EXERCISE INSTRUCTIONS: Pick out every line in the records that contains the word "this" and copy each of those lines in full.
### RECORDS SUPPLIED ###
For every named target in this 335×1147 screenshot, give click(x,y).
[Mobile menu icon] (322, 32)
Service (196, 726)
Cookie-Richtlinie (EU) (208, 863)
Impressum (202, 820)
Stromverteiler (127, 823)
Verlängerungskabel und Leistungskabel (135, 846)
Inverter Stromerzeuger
###
ANSWER TO THE TASK:
For every named target in this 335×1147 screenshot, give click(x,y).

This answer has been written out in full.